> [Extrait du document]
'''

Rédigé par : Christiane | 07 novembre 2008 à 00:22
C'est vrai qu'il faut un certain courage pour imposer à un être humain qu'il renonce à se poubellifier et à vivre dans l'ignorance hostile de la proximité des autres personnes. Ce genre de "tableau" a souvent une longue histoire (pas toujours racontable...) et une épaisse couche d'indifférence de la part de la société bien pensante. La relégation à l'hôpital nous sert surtout à ne pas tomber sous le coup de la non-assistance à personne en danger. Mais ici, quel est le danger ? Cette femme dérange celui ou celle qui se fait ouvrir la porte pour constater l'incurie, le degré insoutenable d'abandon. Un seul interlocuteur ne suffit pas dans ces cas-là, il faut rameuter de l'institutionnel, du renfort, de la loi, de la rescousse, du service d'assainissement... La seule chose qui rassure serait donc : l'infirmier réclame de l'aide. Il est le passeur et celui qui passe le témoin, elle ouvre sa porte malgré tout. Le médecin accepte d'assumer l'injonction au soin, acte de citoyenneté et professionnel au sens noble du terme, et il consent in fine à recevoir une parole qui le renvoie avec humour à son impuissance future devant les événements de vie. Commerce équitable dans l'absurdité d'une relation d'aide bien mal partie... Le sourire témoigne qu'il y a eu rencontre au-delà du brancard ! Reste à imaginer quelque chose en amont de ce type de détresse qui est souvent occultée car elle est une forme de subversion lancinante dans une ambiance du tout-clean... CLIN D'OEIL à toi ANGHJULA, tu sais combien ce type de récit m'embarque dans le plaidoyer ... J'y suis ... D'ailleurs j'y suis à l'hôpital ! Euh...Je fais ... une PAUSE ... parce que ... "Je le veux !"...

'''

> [Données disponibles]

'''

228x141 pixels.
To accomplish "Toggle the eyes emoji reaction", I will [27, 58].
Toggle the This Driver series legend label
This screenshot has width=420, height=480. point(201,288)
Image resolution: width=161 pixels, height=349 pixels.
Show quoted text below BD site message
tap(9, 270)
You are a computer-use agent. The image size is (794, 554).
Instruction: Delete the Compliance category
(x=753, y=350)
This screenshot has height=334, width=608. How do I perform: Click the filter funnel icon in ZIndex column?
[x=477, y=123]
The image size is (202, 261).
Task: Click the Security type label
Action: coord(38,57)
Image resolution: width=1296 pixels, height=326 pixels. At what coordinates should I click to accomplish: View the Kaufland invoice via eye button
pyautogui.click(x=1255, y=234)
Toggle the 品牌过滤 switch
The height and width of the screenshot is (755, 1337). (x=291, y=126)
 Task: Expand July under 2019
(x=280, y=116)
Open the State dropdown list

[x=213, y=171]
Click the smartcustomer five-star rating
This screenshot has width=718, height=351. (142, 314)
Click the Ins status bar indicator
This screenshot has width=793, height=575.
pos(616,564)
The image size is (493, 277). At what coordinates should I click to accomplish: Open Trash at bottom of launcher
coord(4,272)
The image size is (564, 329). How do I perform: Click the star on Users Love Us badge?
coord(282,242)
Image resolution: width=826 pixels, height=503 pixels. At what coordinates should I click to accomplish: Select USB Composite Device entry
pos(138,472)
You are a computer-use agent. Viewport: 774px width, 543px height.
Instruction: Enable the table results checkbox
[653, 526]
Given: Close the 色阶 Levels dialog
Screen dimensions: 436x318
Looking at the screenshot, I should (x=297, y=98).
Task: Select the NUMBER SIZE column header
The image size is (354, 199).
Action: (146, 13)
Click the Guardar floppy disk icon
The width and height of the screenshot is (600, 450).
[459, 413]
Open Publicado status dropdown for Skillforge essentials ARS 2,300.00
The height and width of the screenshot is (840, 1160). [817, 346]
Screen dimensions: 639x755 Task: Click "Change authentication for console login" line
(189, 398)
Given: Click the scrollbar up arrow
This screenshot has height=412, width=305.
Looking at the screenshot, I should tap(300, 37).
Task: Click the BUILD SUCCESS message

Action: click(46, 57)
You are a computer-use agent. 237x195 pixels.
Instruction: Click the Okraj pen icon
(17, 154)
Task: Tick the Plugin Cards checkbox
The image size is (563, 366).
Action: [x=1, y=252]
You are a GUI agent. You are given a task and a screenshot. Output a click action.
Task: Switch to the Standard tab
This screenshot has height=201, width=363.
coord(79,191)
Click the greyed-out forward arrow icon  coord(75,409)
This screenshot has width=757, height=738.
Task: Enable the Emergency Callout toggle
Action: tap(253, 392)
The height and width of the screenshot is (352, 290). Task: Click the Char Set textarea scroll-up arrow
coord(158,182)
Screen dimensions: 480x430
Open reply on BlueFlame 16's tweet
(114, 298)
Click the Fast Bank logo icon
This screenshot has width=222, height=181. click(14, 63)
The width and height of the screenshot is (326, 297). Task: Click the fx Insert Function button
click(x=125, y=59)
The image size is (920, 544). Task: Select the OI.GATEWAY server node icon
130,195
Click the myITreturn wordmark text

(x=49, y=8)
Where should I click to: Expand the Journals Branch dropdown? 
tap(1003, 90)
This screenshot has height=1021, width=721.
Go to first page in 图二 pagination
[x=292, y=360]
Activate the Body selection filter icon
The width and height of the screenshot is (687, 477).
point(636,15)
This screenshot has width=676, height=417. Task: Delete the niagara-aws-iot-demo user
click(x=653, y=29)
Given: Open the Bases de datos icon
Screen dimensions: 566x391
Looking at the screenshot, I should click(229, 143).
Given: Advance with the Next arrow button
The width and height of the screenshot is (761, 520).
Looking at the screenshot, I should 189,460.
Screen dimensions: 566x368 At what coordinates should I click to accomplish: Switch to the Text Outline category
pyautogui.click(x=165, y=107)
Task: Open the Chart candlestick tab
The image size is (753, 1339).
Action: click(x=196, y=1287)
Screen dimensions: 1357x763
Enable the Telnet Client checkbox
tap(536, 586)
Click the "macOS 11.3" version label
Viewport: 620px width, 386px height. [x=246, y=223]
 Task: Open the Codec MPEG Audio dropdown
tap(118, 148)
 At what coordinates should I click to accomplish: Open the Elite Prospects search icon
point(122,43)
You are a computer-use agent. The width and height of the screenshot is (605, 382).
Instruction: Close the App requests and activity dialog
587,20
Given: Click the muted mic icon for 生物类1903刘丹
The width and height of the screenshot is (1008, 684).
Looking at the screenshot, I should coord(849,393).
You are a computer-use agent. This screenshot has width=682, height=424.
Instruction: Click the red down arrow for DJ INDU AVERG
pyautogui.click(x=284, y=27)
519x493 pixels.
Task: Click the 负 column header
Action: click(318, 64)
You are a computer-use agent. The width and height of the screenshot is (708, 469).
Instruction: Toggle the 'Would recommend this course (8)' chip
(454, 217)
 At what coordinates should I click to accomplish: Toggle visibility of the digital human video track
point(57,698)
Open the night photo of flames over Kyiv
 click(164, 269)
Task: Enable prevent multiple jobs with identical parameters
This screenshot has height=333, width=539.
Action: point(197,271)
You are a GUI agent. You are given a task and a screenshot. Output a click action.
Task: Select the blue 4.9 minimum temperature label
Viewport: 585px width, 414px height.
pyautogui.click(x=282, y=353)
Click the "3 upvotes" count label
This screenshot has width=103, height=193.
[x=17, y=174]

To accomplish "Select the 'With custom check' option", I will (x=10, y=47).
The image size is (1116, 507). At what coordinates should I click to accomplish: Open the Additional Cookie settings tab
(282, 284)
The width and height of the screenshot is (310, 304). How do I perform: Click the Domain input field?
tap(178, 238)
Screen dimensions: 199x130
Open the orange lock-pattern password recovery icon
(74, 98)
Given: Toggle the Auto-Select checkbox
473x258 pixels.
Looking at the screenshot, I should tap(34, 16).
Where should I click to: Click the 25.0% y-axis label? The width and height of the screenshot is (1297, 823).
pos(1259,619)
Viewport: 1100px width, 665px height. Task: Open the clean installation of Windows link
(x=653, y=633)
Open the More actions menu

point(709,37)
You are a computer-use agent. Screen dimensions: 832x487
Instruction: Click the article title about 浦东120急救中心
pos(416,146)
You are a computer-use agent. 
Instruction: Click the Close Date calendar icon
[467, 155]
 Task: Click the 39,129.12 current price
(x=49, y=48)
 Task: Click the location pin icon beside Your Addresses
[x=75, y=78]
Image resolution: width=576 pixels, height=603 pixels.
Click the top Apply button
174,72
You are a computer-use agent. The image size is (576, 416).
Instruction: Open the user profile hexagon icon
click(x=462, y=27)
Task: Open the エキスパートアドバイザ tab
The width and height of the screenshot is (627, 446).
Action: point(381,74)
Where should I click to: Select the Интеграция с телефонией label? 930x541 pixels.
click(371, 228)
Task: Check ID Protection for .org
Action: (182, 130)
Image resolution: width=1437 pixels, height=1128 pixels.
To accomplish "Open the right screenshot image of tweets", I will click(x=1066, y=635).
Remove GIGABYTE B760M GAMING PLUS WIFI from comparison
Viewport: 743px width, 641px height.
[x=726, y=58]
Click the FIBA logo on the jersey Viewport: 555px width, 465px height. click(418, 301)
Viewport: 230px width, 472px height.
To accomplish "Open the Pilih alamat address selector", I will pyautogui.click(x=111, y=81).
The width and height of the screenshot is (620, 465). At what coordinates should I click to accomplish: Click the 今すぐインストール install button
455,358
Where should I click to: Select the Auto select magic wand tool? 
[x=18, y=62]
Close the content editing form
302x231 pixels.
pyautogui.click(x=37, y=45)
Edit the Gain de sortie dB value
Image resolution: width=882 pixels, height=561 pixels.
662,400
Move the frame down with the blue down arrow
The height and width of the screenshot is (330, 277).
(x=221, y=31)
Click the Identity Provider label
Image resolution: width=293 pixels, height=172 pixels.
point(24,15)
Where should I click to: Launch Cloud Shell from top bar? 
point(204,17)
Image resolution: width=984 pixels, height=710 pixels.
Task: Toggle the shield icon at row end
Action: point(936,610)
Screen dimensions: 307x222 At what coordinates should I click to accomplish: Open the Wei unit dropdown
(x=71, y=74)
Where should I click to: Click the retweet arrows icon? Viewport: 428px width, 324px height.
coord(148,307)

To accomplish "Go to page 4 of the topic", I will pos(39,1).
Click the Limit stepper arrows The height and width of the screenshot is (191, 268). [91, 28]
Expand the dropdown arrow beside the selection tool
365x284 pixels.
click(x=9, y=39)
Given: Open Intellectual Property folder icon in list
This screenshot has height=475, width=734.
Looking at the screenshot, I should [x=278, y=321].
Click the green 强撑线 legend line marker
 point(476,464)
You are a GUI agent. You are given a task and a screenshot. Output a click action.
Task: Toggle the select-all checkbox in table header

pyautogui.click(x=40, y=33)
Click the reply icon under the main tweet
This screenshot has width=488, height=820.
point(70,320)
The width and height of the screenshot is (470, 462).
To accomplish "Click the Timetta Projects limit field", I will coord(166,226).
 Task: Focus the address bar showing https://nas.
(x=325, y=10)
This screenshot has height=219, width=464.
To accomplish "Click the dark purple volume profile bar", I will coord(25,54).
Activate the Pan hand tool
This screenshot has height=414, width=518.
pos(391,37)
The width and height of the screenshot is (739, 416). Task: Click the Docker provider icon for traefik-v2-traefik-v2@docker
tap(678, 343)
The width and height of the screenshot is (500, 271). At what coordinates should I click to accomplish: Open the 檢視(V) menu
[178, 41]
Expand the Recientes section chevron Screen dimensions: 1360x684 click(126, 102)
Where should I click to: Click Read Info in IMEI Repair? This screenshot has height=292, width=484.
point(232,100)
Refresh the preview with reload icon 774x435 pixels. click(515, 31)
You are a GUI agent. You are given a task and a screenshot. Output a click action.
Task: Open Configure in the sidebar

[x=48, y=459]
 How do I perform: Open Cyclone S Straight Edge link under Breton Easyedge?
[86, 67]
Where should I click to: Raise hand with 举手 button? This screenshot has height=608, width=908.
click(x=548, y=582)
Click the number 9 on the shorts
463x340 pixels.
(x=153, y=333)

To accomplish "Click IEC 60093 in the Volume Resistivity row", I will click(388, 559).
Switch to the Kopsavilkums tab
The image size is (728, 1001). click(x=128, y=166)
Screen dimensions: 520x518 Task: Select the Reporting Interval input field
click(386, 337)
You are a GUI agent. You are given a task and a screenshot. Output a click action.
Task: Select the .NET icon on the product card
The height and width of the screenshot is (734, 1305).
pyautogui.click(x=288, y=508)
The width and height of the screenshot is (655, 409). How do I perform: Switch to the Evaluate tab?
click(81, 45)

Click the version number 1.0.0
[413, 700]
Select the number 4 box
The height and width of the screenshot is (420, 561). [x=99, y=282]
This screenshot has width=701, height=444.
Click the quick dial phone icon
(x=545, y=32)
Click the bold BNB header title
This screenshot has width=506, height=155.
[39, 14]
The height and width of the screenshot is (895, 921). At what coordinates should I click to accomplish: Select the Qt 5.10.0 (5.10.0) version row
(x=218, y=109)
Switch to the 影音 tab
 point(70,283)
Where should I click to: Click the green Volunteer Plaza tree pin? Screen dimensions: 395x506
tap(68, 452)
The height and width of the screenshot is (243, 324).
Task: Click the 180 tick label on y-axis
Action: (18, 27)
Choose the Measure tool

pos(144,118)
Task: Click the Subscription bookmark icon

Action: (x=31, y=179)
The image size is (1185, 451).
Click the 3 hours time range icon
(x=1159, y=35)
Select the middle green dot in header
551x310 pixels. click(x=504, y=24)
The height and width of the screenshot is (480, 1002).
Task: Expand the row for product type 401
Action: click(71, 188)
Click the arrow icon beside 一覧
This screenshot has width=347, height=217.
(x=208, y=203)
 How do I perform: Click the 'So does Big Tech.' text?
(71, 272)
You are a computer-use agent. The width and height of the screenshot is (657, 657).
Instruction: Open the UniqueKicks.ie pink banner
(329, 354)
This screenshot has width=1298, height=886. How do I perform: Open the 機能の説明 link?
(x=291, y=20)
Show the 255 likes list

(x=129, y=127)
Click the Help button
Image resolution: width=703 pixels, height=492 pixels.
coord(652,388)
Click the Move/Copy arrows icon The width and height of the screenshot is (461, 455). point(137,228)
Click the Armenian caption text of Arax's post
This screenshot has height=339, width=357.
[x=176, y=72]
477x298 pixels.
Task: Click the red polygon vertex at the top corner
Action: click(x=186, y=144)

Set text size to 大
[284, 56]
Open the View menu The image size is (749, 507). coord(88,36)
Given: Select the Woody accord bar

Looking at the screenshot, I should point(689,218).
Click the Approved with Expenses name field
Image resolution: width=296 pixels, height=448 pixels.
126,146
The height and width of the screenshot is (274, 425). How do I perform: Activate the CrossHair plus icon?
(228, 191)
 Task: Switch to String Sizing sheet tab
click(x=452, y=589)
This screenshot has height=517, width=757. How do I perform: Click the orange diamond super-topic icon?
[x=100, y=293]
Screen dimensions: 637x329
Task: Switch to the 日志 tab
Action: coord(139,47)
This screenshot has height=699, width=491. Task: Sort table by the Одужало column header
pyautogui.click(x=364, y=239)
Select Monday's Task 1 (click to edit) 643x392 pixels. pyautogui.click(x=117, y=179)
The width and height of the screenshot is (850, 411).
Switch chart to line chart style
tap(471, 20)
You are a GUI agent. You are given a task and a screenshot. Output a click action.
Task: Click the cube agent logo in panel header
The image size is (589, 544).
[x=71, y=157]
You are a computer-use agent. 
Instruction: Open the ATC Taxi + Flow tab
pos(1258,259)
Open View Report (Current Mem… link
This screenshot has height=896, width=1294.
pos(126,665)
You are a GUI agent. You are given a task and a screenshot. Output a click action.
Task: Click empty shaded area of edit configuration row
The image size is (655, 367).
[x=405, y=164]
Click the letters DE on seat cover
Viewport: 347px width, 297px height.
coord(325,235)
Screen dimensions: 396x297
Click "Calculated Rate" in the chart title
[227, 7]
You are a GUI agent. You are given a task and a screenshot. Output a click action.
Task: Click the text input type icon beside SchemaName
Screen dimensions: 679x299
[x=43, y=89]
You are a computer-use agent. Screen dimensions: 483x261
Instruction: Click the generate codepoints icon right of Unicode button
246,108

'''

> [Consigne] D'après le commentaire, quelle est la seule chose qui rassure ? Les enregistrements proviennent d'une autre source que l'extrait.

> [Réponse rédigée] L'infirmier réclame de l'aide.